_Your objective_. Please retype every record exactly as it appears, omitting the pictures.

################

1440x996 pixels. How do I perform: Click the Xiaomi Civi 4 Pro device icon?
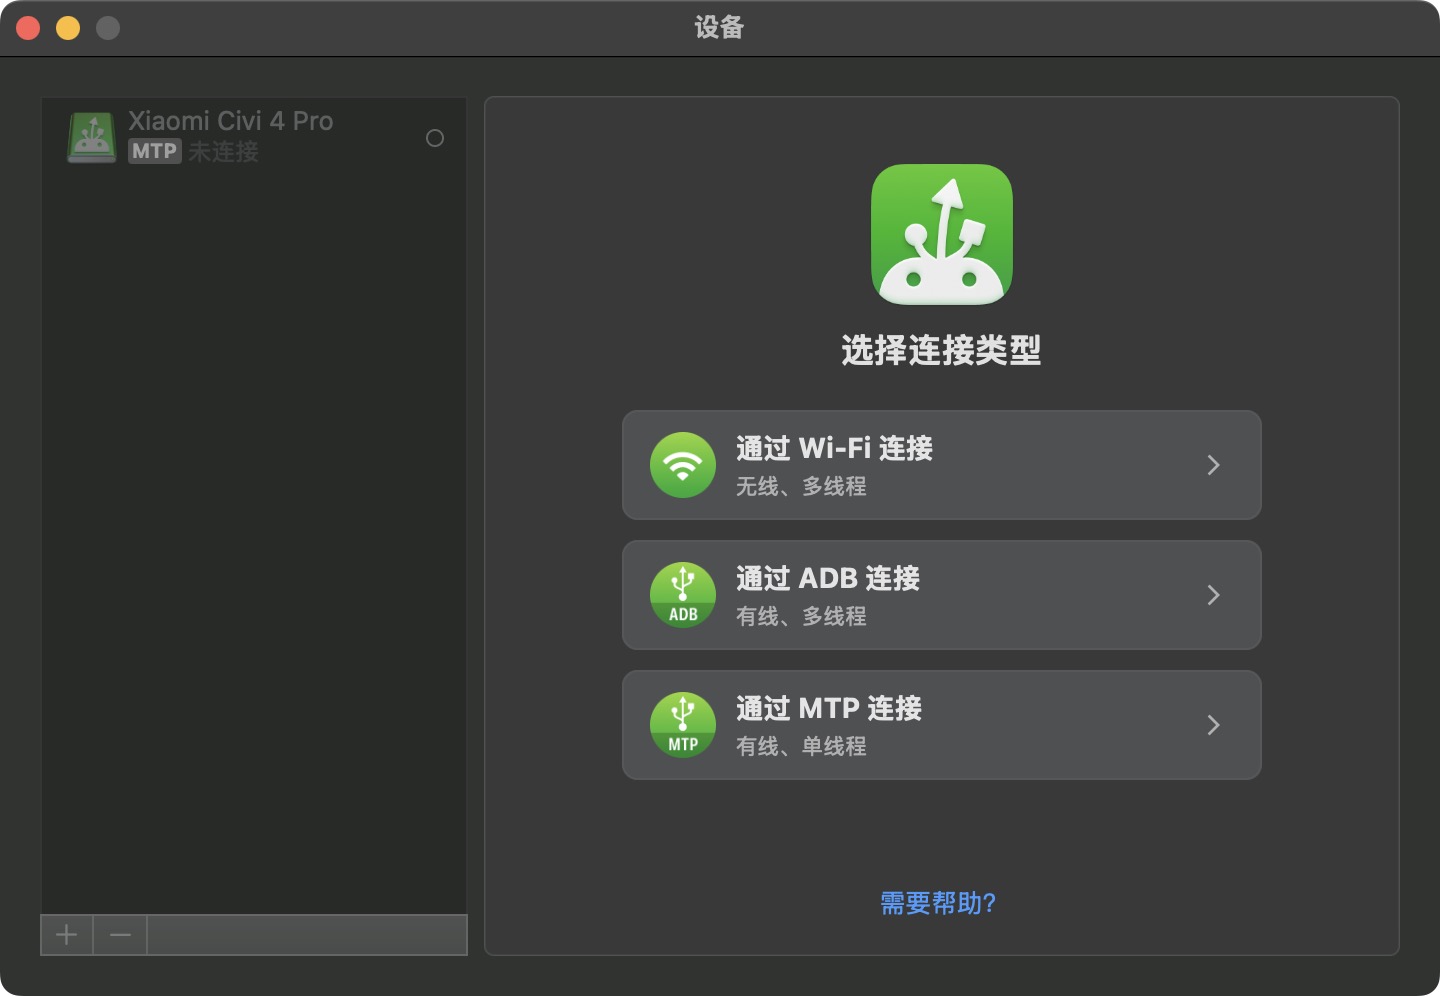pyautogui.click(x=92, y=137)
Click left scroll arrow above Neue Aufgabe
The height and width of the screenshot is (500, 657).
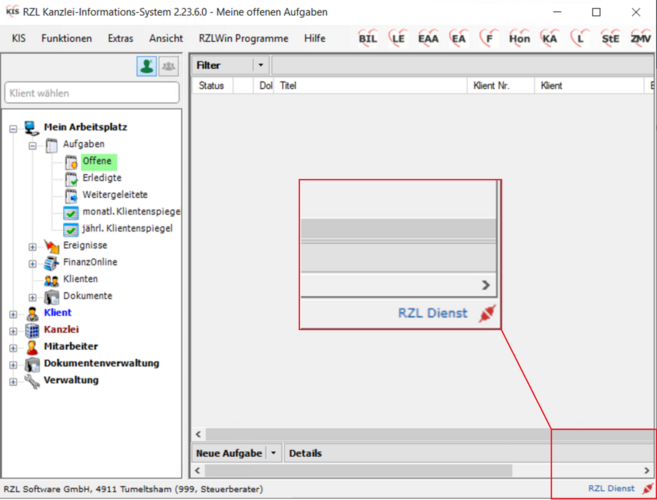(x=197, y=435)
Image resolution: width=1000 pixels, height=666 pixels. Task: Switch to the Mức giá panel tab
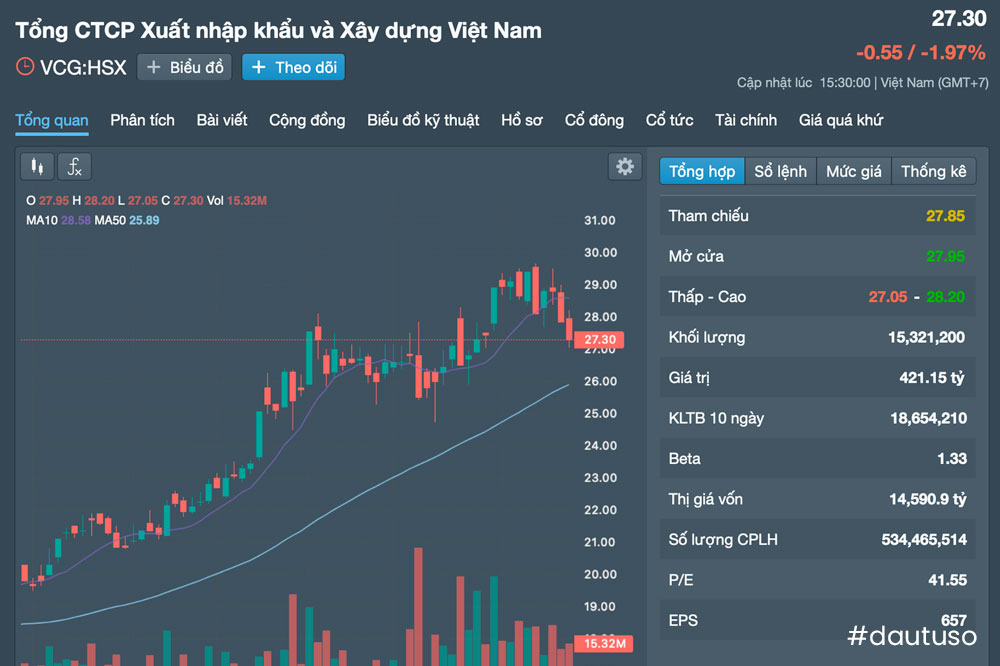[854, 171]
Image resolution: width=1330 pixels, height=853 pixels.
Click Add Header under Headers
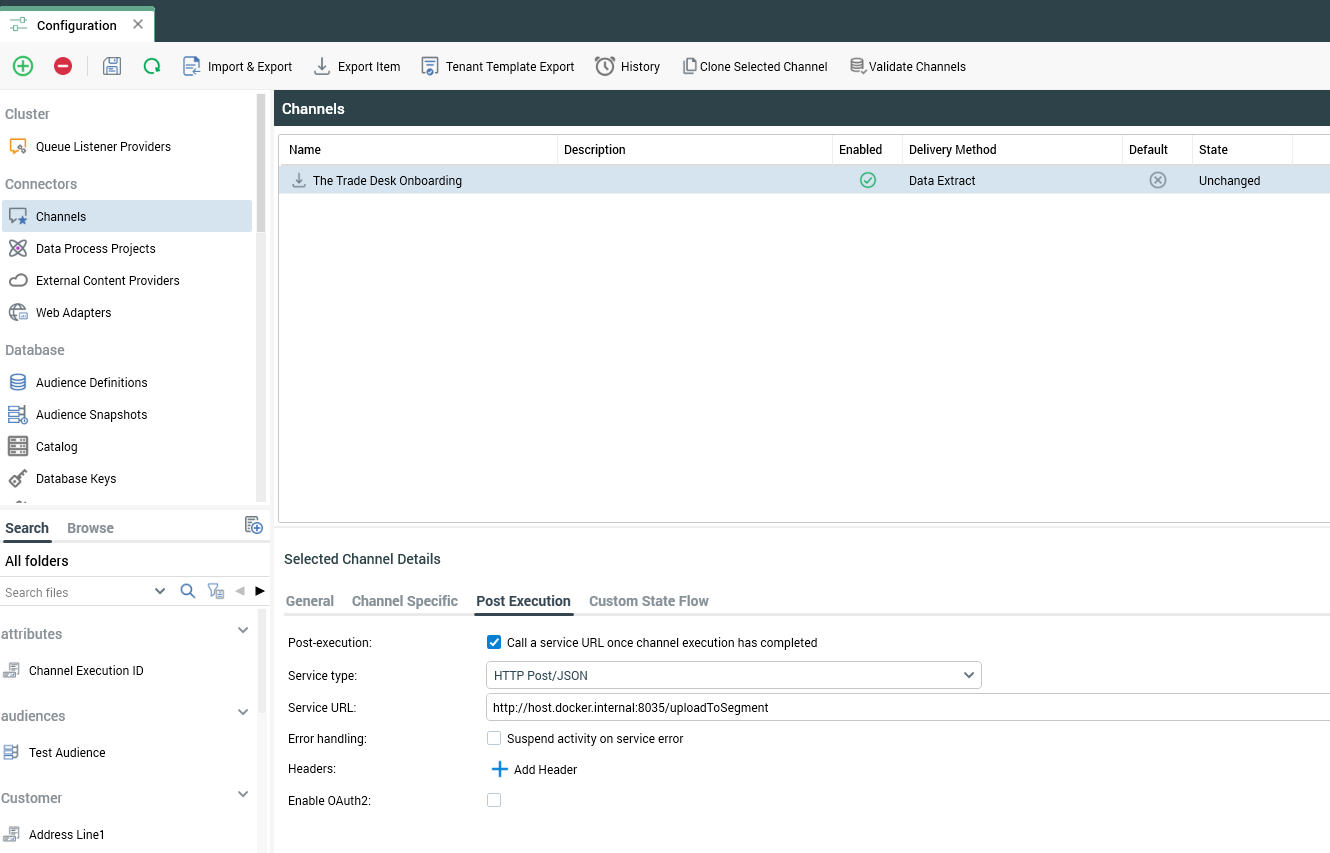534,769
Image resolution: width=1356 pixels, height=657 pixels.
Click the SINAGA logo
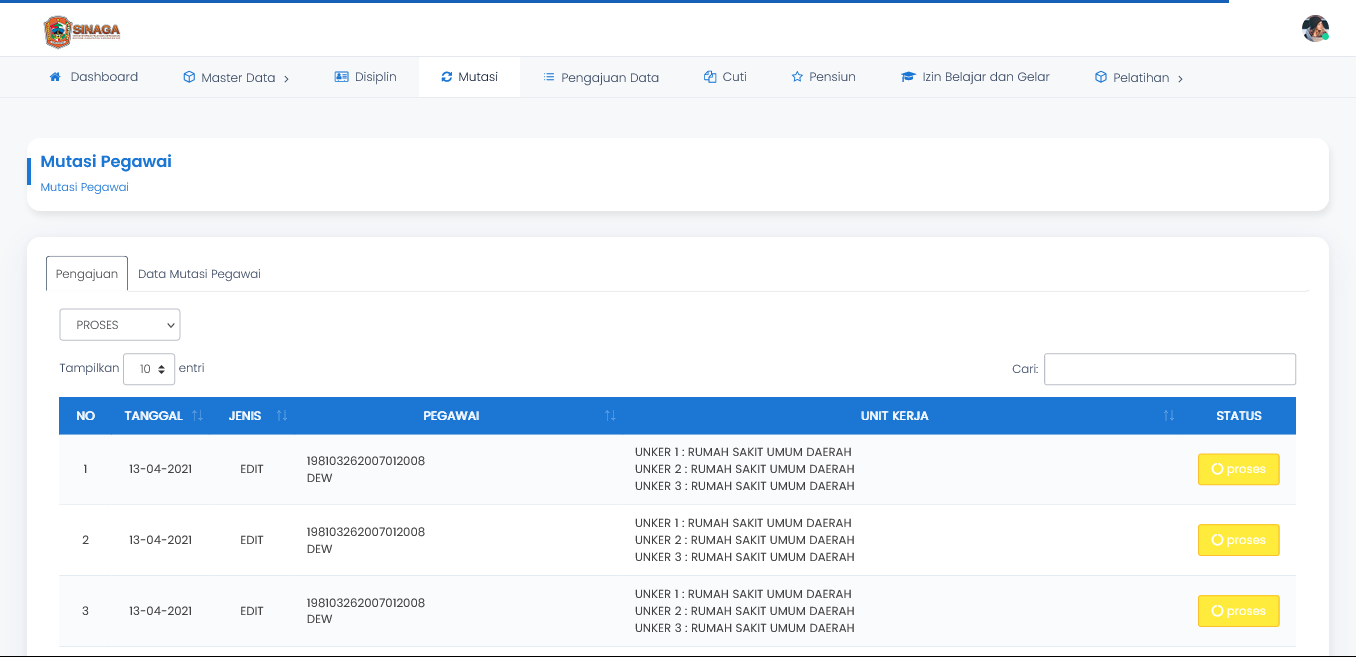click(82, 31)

################

_Exercise response_.
1440x996 pixels. How do I perform: Click the Xiaomi Civi 4 Pro device icon?
pyautogui.click(x=92, y=137)
Click left scroll arrow above Neue Aufgabe
The height and width of the screenshot is (500, 657).
(x=197, y=435)
Image resolution: width=1000 pixels, height=666 pixels. Task: Switch to the Mức giá panel tab
[854, 171]
Image resolution: width=1330 pixels, height=853 pixels.
Click Add Header under Headers
534,769
Image resolution: width=1356 pixels, height=657 pixels.
Click the SINAGA logo
click(82, 31)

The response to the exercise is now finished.